Ultimately, this transforms the mitochondrial membranes into a highly electron rich environment. Our proprietary first-in-class drug candidate PH1154 can unleash these electrons and allow them to spread as toxic radicals.

Mechanism of action of PH1154

Figure adapted from Spinelli et al., Fumarate is a terminal electron acceptor in the mammalian electron transport chain. Science 374, 1227-1237 (2021). DOI: 10.1126/science.abi7495

Tumor hypoxia empowers an immunosuppressive tumor microenvironment 

Tumor hypoxia turns solid tumors "cold" by engaging several immunosuppressive pathways e.g., activation of adenosinergic signalling, recruitment of tumor-associated macrophages, myeloid-derived suppressor cells, and regulatory T-cells.

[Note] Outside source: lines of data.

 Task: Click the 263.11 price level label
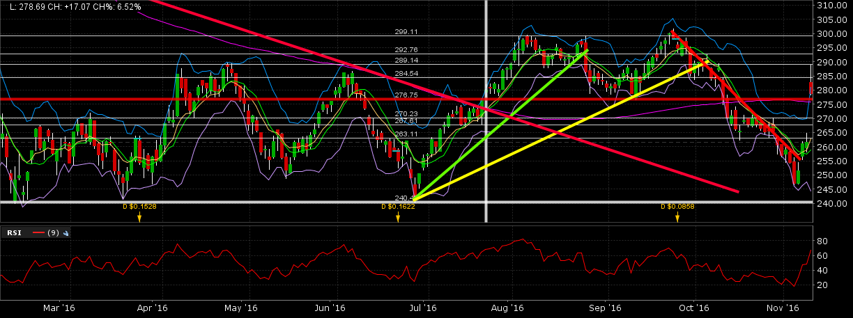click(406, 134)
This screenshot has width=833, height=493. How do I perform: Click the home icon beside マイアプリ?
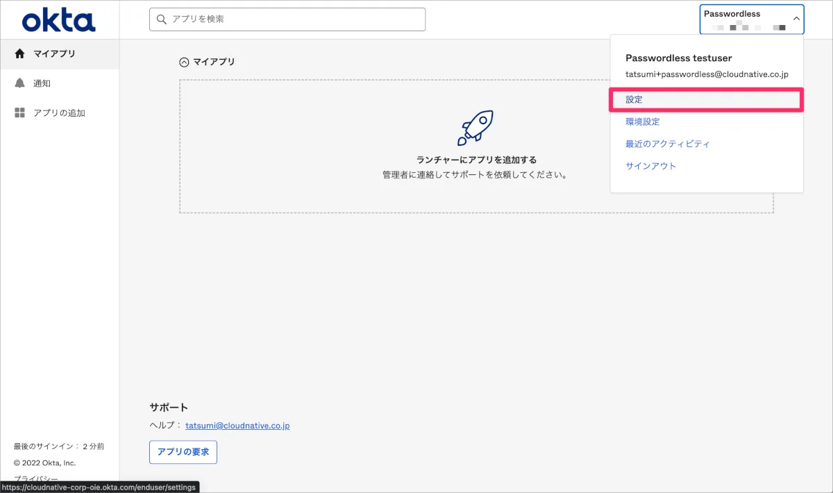point(19,53)
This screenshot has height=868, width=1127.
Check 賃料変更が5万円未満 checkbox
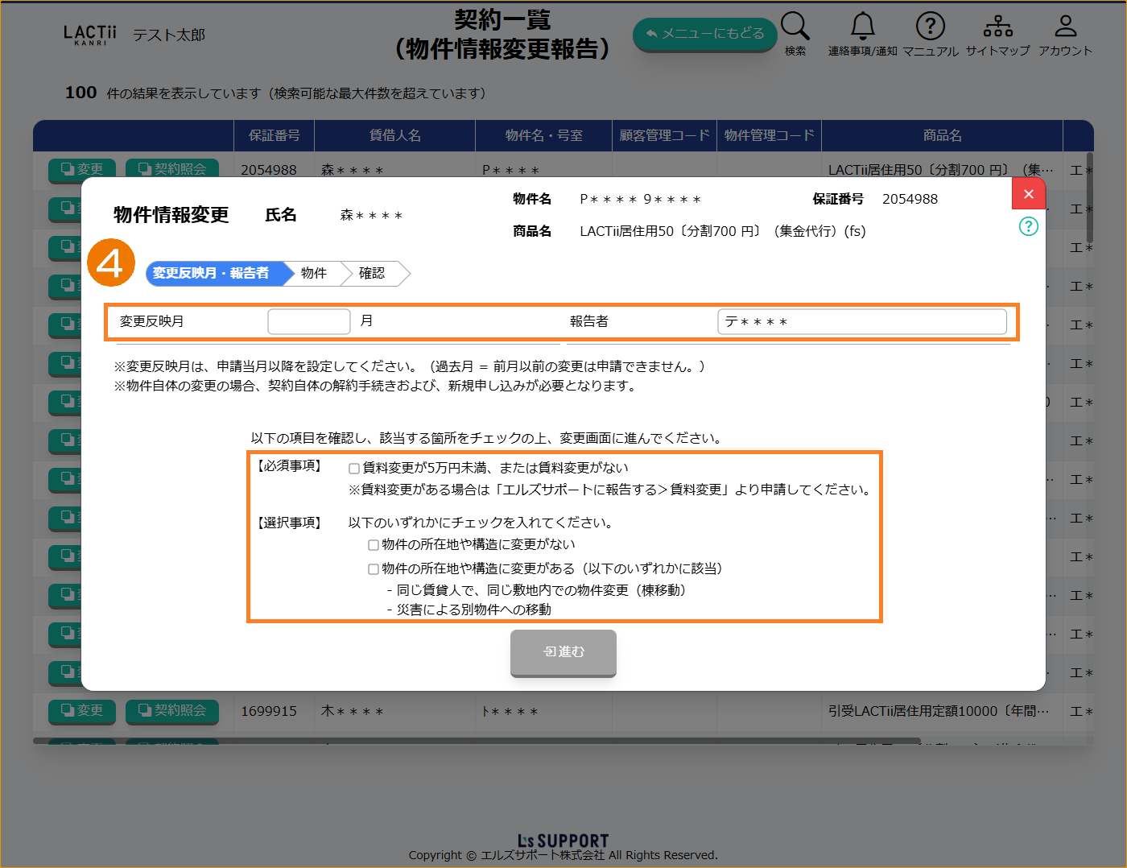[x=354, y=469]
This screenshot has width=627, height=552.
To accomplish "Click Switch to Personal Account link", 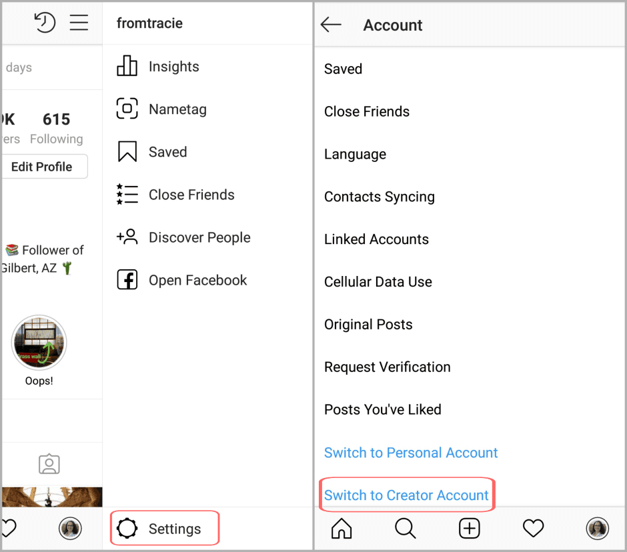I will [411, 453].
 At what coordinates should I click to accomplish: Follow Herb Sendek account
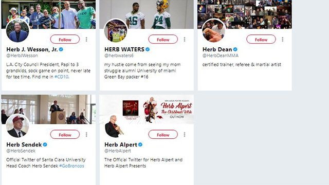pos(65,135)
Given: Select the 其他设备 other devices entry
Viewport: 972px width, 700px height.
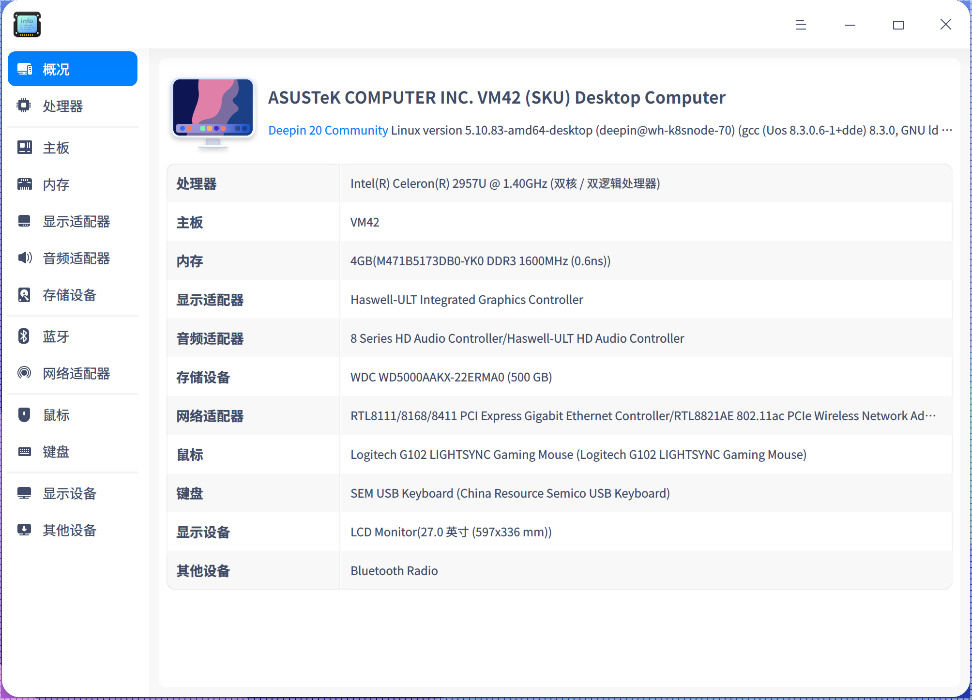Looking at the screenshot, I should coord(69,530).
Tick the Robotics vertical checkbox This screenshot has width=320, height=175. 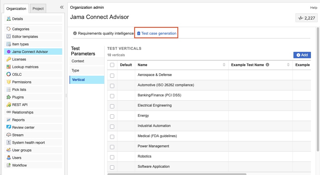click(112, 157)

Consequently, immune checkpoint inhibitors and CAR-T therapies lack efficacy in solid tumors. 

By eliminating hypoxic cancer cells, Kripthonite's drug candidate prime solid tumors for immuno-oncology treatments.

PH1154 is a potent and highly selective hypoxia-targeting anticancer agent

As a proof-of-concept, we tested PH1154 in combination with radiation therapy in a hard-to-treat pancreas cancer model.

In this study, 8 out of 8 mice experienced complete regression rendering 4 of these mice tumor-free. 

The radiation arm lacked efficacy due to the treatment resistant hypoxic fraction of cancer cells.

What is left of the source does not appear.